▸ **STATED PROBLEM A**
Using the Mike Clayton interview, decide whether each statement below agrees with it. Answer yes or no for each, and quote the exact words of the interview that decide it.
(i) Clayton turned professional in 1981.
(ii) The first Australian Open Clayton attended was in 1980.
(iii) The European Tour used to run from April to October.

▸ **SELECTED EXCERPT**
'''
The State of Australian Golf with Mike Clayton
The golf course architect and former pro dishes on Australia's place in the game, Royal Melbourne, and more


Mike Clayton’s professional playing career spanned more than two decades from the time he turned pro in 1981. Today, the Aussie is an esteemed architect and partner at Clayton, DeVries & Pont, a firm that designs golf courses all over the world. He is also an important voice in the game, never afraid to express his opinion on the direction the sport should go.
In advance of this year’s Australian Open at Royal Melbourne, I chatted with Clayton about the decline of professional golf tournaments in Australia, the test that Royal Melbourne presents, changes he would like to see brought to the sport, and more.
Let’s start here. How has the prestige of Australian professional golf tournaments changed over time? And what have been the primary drivers of that change?
As a kid, the first Australian Open I went to was in 1970. Gary Player competed in that one. Player, Jack Nicklaus, and Arnold Palmer had a deal with Dunlop Slazenger and probably 50% of the clubs in Australia had one of their names stamped on them. As part of that deal, those golfers would come and play in Australia, so I grew up watching those guys play.
There were a lot of household Australian names – David Graham, Graham Marsh, Bob Shearer, Jack Newton, Kel Nagle, Peter Thomson – because golf was in the newspapers. The tour was big. Then Greg Norman turned up and he took it to another level. We rode through the great era of the Australian tour in the 80s and 90s.
Now it's a shadow of what it was. We have a bunch of $250,000 tournaments where it's mainly the locals who play, the young kids. None of them are household names because there's no golf in the newspapers and it's not on network TV. It's fair to say Australian golf is a shadow of what it once was for a whole bunch of reasons.
One is that the European Tour used to start in April and finish in October. Then it became a year-round tour and they’d come here for two weeks, the Australian PGA and the Australian Open.
'''
▸ **DATA TO PROCESS**
'''
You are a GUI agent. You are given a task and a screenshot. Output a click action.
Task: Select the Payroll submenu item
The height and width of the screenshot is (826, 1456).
'''
'''
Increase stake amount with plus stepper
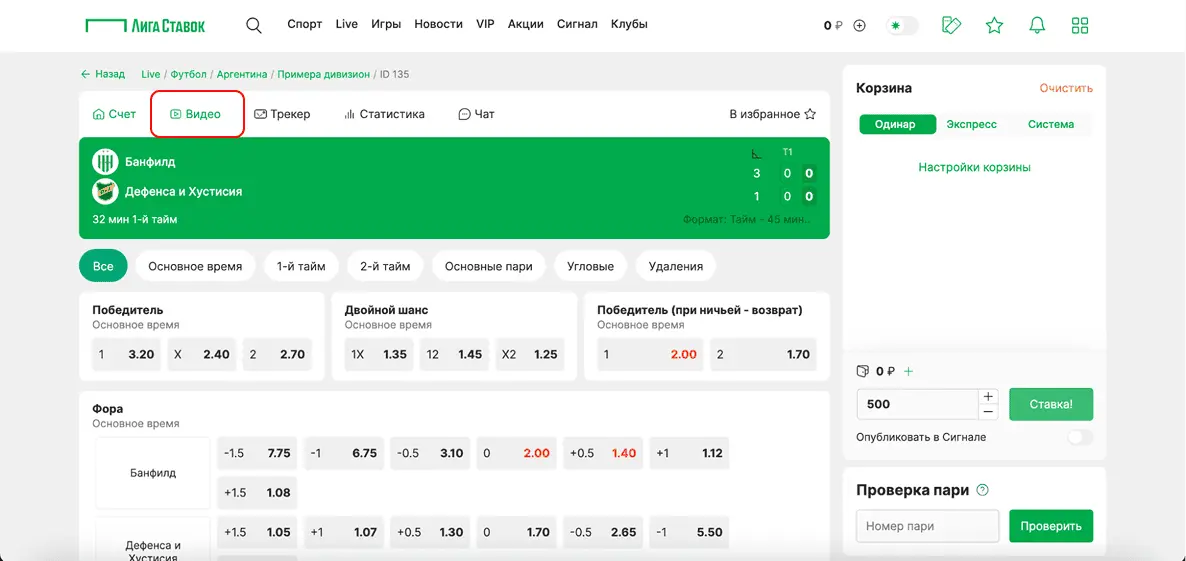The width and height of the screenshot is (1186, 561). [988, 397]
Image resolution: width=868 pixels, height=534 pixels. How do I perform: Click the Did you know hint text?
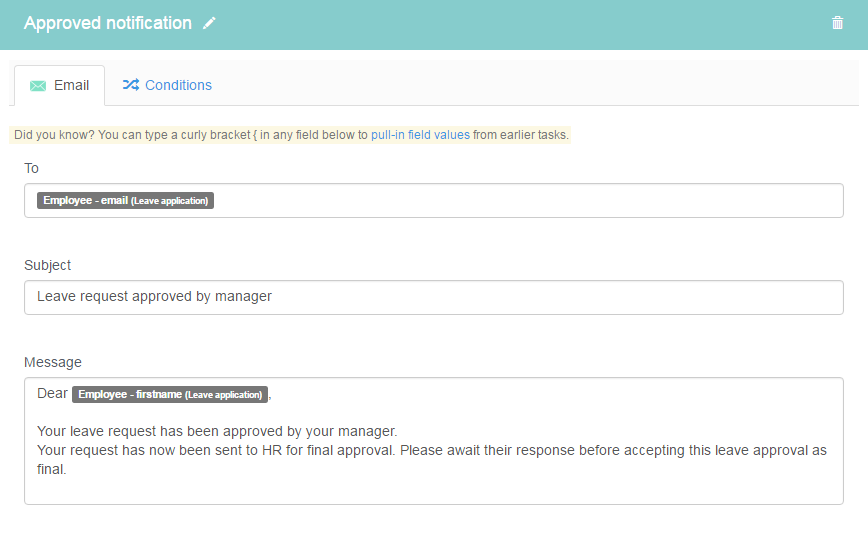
'''
▸ **STATED PROBLEM B**
Copy out the part of the entries that begins with the line containing "Increase stake amount with plus stepper" and ends with the line containing "Image resolution: width=868", including both of those lines. Leave out the pictures.

▸ **FULL ANSWER A**
(i) Yes: "from the time he turned pro in 1981"
(ii) No: "the first Australian Open I went to was in 1970"
(iii) Yes: "the European Tour used to start in April and finish in October"

▸ **FULL ANSWER B**
Increase stake amount with plus stepper
The width and height of the screenshot is (1186, 561). [988, 397]
Image resolution: width=868 pixels, height=534 pixels. How do I perform: Click the Did you know hint text?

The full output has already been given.